本文部分
:::
設置審のメンバーで議論に加わったわけではないので,本当のと
ころは分からない。以下は,わしの憶測だ。「首大」設置認可に
GOサインを送ったのには,3つの理由があると思う。

(1) 「首大」は,東京都の設置する大学であり,国立大学の場
合と異なり,直接,運営交付金を支給しているわけではないか
ら,強力な指導はできない。

(2) 設置審は,大学から提出された申請書の内容と著しく違っ
た事実が判明した場合を除いて,申請を不許可にはできない。

(3) 経済産業省主導の元,経済のあらゆる分野で規制緩和が実
施されている流れがある。


(1) の理由だが,国立大学の場合のように,直接,国から予算
(運営交付金)をもらっている場合には,その予算を盾に取り,
注文を付けることがこれまで文部省/文部科学省のやり方だった。
「大学の自治」とか「学問の自由」を守るという観点から,個々
の国立大学内部の改革や教育内容に直接手を出せない文部省/文部
科学省は,予算面から締めつけることで国立大学を操ってきたと
いう側面がある。私立大学に関しては私学助成金が支給されてい
るから,そこで国との関係がある。しかし,公立大学は別なのだ。
直接的金銭関係はないから,(2) で挙げたような,申請書と実態
の決定的な違いを見つけない限り,設置審は何も言えない,と言
われている。

中井浩一「徹底検証:大学法人化」(中公新書ラクレ 147) とい
う本が出ている。全体的にスキャンダラスな書き方がされており,
事実よりもさまざまな当事者の意見を集めて,大学という社会を
魑魅魍魎が住む異様な世界のように書き立てている部分があり,
片寄った内容の本だと思うが,部分的には正しい指摘も含まれて
いる。その中に,次のような下りがある。

問題は、こうした権限や議論の問題だけではない。文部省の審
議会や会議は、官僚主導で行われ、答申は実質的には「官僚の
作文」になっている。メンバーには官僚に都合のよい論者だけ
でなく、あえて敵対する論客も入れる。そして最初は談論風発。
:::
保存済み項目
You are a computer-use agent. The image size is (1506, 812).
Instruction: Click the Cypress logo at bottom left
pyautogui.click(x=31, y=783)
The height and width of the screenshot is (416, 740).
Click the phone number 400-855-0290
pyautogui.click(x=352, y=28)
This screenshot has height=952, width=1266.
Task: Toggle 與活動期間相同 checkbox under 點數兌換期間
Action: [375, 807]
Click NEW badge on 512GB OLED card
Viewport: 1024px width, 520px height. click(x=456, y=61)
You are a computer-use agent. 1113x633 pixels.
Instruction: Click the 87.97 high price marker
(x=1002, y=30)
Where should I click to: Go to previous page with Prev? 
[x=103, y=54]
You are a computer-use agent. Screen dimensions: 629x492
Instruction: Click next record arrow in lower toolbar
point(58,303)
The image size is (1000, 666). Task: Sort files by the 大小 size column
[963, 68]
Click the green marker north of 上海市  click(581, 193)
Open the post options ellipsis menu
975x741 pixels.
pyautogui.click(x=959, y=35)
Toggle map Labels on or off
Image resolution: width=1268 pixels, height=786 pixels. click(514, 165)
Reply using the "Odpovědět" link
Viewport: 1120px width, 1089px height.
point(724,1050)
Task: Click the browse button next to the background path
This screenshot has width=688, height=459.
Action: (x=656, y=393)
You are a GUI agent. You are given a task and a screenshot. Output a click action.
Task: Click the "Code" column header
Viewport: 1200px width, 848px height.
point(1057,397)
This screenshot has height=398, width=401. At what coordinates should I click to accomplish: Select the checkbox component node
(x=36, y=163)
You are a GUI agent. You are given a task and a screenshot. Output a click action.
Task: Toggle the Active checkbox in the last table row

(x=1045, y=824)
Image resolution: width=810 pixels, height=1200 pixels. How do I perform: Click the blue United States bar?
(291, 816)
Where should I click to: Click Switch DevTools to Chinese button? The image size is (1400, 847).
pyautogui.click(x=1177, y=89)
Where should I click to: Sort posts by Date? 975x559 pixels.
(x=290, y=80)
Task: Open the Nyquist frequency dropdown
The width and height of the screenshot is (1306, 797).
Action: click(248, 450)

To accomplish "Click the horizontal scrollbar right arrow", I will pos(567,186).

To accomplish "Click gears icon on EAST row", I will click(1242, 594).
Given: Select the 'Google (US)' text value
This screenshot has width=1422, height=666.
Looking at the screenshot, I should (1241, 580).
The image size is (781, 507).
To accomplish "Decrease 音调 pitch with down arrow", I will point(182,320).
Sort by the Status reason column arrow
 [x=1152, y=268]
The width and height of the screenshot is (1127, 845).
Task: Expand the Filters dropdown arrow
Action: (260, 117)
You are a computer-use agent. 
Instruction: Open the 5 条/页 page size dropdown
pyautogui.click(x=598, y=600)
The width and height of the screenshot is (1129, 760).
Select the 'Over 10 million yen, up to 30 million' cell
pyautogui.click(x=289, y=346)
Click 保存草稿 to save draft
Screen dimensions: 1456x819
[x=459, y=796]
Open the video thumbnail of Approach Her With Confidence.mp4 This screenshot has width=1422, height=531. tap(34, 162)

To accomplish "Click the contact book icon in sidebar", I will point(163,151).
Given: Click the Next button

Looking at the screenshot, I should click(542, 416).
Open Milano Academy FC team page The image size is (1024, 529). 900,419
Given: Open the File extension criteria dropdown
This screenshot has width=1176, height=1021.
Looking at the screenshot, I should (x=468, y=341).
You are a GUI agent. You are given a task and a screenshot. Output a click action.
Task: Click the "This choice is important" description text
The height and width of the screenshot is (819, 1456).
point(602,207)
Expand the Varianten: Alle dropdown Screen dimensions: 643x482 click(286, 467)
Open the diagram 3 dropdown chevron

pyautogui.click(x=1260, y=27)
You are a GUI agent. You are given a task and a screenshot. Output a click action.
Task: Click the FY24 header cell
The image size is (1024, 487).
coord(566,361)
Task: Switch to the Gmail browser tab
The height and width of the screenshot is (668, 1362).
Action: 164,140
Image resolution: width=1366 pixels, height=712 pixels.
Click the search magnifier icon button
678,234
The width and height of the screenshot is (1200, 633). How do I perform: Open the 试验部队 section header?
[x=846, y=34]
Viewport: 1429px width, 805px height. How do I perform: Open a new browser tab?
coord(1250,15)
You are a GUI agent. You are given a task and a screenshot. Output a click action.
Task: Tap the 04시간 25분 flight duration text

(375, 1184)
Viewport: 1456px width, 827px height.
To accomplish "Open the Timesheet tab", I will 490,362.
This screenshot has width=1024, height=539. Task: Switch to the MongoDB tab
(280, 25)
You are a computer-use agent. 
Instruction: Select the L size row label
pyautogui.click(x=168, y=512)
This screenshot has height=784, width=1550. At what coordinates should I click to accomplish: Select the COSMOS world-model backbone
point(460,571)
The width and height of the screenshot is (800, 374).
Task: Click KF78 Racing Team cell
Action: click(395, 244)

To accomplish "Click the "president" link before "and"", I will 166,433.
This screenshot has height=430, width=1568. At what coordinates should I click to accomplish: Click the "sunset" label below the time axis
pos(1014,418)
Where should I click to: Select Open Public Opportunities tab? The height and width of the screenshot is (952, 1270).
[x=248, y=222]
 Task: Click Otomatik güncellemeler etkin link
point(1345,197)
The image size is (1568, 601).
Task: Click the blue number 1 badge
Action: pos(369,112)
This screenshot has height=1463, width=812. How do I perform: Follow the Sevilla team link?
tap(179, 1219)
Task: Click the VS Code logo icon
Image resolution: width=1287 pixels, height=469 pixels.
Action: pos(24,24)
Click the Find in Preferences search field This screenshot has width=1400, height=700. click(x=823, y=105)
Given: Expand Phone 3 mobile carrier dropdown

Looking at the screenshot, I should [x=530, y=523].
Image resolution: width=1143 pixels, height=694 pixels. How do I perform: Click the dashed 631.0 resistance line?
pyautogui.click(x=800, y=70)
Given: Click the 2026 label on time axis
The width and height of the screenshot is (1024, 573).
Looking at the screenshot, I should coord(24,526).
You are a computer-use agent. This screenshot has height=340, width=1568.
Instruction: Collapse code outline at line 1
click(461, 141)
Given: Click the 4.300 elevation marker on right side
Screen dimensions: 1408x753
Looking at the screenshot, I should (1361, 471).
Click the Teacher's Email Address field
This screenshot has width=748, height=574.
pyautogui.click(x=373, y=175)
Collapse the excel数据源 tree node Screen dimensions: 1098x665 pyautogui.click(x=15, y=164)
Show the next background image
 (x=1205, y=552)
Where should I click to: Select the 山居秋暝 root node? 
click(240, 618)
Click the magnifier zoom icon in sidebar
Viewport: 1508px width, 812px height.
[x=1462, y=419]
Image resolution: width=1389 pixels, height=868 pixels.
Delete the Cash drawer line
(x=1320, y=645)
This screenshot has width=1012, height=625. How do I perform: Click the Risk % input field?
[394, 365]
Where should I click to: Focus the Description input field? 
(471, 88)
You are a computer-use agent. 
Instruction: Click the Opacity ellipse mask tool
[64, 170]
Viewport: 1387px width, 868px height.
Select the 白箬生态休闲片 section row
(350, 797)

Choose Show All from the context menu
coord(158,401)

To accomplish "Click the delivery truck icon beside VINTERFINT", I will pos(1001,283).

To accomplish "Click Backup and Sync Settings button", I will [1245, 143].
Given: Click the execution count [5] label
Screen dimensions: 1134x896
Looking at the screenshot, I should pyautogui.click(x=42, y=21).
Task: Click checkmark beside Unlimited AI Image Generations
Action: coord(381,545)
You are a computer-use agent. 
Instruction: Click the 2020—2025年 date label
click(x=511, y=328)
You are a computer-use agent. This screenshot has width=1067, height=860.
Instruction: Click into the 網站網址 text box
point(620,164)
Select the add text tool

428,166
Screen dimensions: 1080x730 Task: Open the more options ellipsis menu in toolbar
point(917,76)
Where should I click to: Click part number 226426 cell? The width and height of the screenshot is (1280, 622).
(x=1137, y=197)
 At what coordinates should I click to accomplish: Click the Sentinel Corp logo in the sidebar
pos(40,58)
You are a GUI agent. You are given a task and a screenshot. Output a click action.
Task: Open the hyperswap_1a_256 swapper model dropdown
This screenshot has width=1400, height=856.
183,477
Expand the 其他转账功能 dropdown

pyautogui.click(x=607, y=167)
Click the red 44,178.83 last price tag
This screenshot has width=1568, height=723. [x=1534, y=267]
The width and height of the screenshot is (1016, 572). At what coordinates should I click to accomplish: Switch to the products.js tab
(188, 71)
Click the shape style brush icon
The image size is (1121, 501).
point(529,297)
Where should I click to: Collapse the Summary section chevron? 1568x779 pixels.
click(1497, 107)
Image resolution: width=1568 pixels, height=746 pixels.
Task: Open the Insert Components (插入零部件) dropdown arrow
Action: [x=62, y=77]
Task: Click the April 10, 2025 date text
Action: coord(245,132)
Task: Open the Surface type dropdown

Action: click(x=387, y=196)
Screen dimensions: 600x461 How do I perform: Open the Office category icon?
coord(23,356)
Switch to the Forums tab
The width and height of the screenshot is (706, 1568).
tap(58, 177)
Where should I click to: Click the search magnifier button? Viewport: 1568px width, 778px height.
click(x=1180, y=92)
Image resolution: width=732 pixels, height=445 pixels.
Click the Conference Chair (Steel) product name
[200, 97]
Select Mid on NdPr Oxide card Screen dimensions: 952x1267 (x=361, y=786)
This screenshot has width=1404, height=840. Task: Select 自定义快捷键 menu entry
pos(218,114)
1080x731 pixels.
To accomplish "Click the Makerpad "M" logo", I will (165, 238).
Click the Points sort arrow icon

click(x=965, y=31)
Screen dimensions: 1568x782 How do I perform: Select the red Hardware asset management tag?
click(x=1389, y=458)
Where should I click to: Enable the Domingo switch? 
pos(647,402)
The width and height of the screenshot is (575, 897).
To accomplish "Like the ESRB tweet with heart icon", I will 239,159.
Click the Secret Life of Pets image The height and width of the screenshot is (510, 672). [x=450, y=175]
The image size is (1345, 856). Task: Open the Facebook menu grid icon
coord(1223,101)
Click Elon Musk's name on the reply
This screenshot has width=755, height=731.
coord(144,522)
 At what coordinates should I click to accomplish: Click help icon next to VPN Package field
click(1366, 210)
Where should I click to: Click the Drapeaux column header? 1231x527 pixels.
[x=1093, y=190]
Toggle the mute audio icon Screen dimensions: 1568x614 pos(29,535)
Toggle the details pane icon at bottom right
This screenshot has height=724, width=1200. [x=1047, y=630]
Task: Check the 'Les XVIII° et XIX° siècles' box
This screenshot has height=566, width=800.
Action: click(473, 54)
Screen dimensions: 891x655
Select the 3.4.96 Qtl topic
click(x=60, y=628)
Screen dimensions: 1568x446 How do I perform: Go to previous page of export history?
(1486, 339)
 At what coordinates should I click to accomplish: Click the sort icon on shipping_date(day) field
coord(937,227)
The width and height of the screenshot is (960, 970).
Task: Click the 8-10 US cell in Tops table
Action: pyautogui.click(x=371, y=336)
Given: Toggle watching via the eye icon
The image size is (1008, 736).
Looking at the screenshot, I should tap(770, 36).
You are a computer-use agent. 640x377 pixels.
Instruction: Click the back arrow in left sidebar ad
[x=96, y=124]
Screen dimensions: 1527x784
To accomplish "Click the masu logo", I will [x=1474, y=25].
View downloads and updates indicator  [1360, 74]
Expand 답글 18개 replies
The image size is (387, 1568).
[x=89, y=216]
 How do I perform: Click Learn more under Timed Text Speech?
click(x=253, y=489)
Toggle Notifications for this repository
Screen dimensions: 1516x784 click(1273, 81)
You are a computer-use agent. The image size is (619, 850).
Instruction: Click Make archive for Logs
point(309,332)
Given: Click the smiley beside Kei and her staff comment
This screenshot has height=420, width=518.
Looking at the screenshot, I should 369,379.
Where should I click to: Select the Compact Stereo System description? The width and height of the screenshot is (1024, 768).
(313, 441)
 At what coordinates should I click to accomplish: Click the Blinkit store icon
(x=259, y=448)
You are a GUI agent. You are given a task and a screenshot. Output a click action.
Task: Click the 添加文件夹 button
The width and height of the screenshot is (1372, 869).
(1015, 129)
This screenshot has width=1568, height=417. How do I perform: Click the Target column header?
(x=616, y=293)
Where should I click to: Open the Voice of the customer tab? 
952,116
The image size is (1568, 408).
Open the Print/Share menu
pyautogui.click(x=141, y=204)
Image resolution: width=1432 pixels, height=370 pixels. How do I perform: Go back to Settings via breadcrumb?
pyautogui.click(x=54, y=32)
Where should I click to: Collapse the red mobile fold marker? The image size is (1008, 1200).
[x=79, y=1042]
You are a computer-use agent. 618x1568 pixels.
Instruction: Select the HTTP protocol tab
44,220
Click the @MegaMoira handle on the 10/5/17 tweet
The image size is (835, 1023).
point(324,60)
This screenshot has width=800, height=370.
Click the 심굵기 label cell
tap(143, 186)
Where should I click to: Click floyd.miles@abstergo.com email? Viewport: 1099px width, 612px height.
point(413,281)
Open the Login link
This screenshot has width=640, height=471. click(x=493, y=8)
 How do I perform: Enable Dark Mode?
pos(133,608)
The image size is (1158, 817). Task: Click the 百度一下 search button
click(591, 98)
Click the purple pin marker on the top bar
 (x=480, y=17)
:::
課題内容
首大の設置認可を論じた本文を、最後の文の直後から引き継いで書き進めてください。 項目は別の出典から採録したものです。

想定解答
しかし、議論が深められることはなく、言いっぱなしで推移す
る。対立は最初から最後までそのままだ。「さて、時間があり
ません。そろそろまとめていただかないと」。そこで、やおら
官僚の作文が提出され、そこに、それまでの長々とした応酬の
すべてが集約され、対立は解消されてしまう。かくして「答申」
「提言」の一丁できあがり。中井浩一「徹底検証:大学法人化」
(中公新書ラクレ147, 2004年9月10日発行) P. 171-172.

国の政策決定の前には,さまざまな審議会や諮問会議などが組織
されているのは聞いたことがあるだろう? それらの会には,何千
人という大学の教員が動員されている(注1)。これらの会議では,
「専門家」としてよばれた大学の教員がさまざまな発言をして問
題点を洗いだし,提言を行ったり,審査をしたりするわけだ。上
で挙げた中井氏のまとめは,ひとつの典型的な審議の様子を誇張
して表現したものだが,「当たらずといえども遠からず」であろ
う。大学設置審でも,おそらく,様々な意見が出て,談論風発だっ
たことだろう。強行に認可すべきでないとまで主張した人は少数
派だったと想像できる。それは,(1)や(2)の考え方が根底にあっ
たからだ。そして,文部官僚に強力な圧力をかけていたのは,経
済産業省の「規制緩和」という大方針だ。国の許認可制度を抜本
的に見直して,「自由競争させればよい」という考え方で,「自
由競争の中で,駄目なものは自然に淘汰されるから,市場経済の
原理に委ねればよい」とする。そして,文部科学省の下で設置審
も答申を出す。その答申結果を受けて文部科学大臣が許可を出す
わけだから,「ある意味で国が大学の自由競争を阻害する可能性
がある,だから好ましくない」と考える人々がいる。確かに,そ
のような議論の流れでは,「国が教育をコントロールできる」と
いう最悪のシナリオに結びつく。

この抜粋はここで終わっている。